=== Begin Enclosure ===
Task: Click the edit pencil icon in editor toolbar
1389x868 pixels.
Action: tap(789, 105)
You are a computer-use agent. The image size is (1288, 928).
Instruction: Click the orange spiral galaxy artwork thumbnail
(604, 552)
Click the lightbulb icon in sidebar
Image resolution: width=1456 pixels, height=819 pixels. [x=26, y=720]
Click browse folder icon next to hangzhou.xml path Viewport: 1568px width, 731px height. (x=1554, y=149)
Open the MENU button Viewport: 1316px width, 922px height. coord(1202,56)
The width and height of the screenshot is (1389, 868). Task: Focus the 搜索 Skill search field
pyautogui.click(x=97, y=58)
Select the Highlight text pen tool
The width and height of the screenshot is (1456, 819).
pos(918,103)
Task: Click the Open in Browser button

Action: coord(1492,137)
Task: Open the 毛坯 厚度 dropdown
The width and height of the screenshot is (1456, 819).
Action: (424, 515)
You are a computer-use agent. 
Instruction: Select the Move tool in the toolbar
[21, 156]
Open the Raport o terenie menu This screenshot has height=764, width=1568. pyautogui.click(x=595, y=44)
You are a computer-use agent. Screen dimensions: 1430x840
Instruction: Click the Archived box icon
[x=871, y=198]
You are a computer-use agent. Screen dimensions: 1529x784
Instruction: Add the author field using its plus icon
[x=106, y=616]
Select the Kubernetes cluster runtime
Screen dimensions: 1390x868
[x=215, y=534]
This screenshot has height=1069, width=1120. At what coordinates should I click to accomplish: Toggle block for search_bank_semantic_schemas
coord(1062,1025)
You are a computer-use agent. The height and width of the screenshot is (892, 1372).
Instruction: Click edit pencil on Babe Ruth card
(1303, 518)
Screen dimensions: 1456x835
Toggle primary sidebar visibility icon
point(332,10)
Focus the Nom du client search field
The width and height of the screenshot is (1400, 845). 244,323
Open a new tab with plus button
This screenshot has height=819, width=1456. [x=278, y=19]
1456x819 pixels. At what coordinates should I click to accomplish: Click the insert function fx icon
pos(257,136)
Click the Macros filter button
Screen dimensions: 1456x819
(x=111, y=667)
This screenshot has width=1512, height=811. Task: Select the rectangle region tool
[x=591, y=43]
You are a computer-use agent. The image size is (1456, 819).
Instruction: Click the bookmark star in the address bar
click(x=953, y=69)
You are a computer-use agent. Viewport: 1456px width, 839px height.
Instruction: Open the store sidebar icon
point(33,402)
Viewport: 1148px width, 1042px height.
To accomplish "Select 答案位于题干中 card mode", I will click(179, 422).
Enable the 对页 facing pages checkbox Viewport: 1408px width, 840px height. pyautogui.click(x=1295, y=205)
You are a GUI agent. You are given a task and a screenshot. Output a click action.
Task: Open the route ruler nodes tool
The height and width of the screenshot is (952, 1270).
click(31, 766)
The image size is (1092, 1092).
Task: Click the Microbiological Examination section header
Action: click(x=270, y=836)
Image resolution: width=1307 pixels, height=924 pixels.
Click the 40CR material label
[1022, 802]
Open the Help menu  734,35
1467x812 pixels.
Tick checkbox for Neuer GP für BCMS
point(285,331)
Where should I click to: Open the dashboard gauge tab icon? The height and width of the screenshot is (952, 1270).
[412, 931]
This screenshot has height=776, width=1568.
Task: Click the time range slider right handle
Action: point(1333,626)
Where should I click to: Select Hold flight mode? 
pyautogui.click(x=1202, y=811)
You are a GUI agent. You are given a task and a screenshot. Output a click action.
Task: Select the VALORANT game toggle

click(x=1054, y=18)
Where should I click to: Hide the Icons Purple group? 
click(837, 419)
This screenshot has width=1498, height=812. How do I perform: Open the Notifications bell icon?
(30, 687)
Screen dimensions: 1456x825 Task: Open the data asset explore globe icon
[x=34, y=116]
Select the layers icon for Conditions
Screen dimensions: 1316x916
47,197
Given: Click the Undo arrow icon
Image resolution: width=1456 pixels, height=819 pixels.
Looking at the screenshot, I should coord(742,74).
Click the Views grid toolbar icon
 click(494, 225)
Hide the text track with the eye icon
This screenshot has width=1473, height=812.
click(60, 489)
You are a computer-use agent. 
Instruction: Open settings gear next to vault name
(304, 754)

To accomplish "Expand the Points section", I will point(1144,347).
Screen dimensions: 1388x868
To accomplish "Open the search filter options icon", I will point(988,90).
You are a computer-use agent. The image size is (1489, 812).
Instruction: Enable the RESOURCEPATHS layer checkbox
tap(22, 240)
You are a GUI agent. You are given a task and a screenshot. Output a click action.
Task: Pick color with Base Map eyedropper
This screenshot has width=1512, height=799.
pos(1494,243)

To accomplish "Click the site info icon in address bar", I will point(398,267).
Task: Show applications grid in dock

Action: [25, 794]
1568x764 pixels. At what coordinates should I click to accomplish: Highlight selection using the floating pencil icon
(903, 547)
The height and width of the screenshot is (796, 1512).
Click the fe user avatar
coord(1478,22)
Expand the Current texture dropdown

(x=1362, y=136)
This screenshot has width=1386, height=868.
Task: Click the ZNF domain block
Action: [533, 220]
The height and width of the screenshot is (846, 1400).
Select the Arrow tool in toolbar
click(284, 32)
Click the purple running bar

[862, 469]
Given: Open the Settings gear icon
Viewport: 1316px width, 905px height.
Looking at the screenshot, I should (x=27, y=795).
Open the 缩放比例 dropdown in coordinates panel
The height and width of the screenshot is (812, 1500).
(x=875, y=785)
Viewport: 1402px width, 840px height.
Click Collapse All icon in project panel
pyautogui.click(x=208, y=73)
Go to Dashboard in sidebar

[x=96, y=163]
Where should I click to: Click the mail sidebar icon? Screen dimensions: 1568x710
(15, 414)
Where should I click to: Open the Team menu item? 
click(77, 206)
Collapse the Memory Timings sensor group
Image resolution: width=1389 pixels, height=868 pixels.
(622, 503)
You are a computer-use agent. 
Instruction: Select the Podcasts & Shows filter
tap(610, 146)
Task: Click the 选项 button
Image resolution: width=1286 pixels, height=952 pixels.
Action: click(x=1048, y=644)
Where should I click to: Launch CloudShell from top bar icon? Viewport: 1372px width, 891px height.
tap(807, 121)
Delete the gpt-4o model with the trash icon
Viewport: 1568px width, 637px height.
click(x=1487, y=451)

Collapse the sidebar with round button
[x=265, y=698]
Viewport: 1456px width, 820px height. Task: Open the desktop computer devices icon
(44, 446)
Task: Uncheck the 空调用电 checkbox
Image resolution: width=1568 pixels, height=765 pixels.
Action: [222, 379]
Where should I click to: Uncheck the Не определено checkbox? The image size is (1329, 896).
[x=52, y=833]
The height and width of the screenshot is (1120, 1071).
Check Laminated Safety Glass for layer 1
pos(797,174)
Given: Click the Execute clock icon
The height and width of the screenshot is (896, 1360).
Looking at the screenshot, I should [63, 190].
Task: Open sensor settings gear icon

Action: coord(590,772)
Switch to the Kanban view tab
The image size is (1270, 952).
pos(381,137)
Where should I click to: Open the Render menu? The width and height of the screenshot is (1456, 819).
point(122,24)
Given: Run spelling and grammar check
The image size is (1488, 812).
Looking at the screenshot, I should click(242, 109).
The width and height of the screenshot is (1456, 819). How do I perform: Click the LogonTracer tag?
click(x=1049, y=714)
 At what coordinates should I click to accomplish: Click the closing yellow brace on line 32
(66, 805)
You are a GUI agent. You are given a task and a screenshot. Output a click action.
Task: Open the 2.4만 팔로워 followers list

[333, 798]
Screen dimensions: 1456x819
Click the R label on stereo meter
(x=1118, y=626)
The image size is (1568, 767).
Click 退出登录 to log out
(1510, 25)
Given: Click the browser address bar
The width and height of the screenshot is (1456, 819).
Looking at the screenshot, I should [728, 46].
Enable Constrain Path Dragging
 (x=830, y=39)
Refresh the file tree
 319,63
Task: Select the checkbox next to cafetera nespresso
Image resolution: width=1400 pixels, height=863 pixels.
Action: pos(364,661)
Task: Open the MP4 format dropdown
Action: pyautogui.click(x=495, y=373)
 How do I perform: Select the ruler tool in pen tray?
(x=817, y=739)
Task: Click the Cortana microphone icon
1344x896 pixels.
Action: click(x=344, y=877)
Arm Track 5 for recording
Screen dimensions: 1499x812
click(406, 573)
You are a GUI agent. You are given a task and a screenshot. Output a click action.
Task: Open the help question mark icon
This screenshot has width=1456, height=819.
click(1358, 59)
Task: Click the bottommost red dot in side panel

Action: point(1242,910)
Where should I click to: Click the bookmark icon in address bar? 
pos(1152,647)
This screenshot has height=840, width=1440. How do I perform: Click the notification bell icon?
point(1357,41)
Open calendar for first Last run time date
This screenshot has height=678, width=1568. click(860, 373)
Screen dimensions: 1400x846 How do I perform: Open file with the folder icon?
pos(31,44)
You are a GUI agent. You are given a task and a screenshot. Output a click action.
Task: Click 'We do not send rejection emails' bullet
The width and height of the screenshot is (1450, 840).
=== End Enclosure ===
Print exactly the lines above from the one with "Click the Macros filter button" to the one with "Task: Open the route ruler nodes tool", including both.

Click the Macros filter button
Screen dimensions: 1456x819
(x=111, y=667)
This screenshot has width=1512, height=811. Task: Select the rectangle region tool
[x=591, y=43]
You are a computer-use agent. The image size is (1456, 819).
Instruction: Click the bookmark star in the address bar
click(x=953, y=69)
You are a computer-use agent. Viewport: 1456px width, 839px height.
Instruction: Open the store sidebar icon
point(33,402)
Viewport: 1148px width, 1042px height.
To accomplish "Select 答案位于题干中 card mode", I will click(179, 422).
Enable the 对页 facing pages checkbox Viewport: 1408px width, 840px height. pyautogui.click(x=1295, y=205)
You are a GUI agent. You are given a task and a screenshot. Output a click action.
Task: Open the route ruler nodes tool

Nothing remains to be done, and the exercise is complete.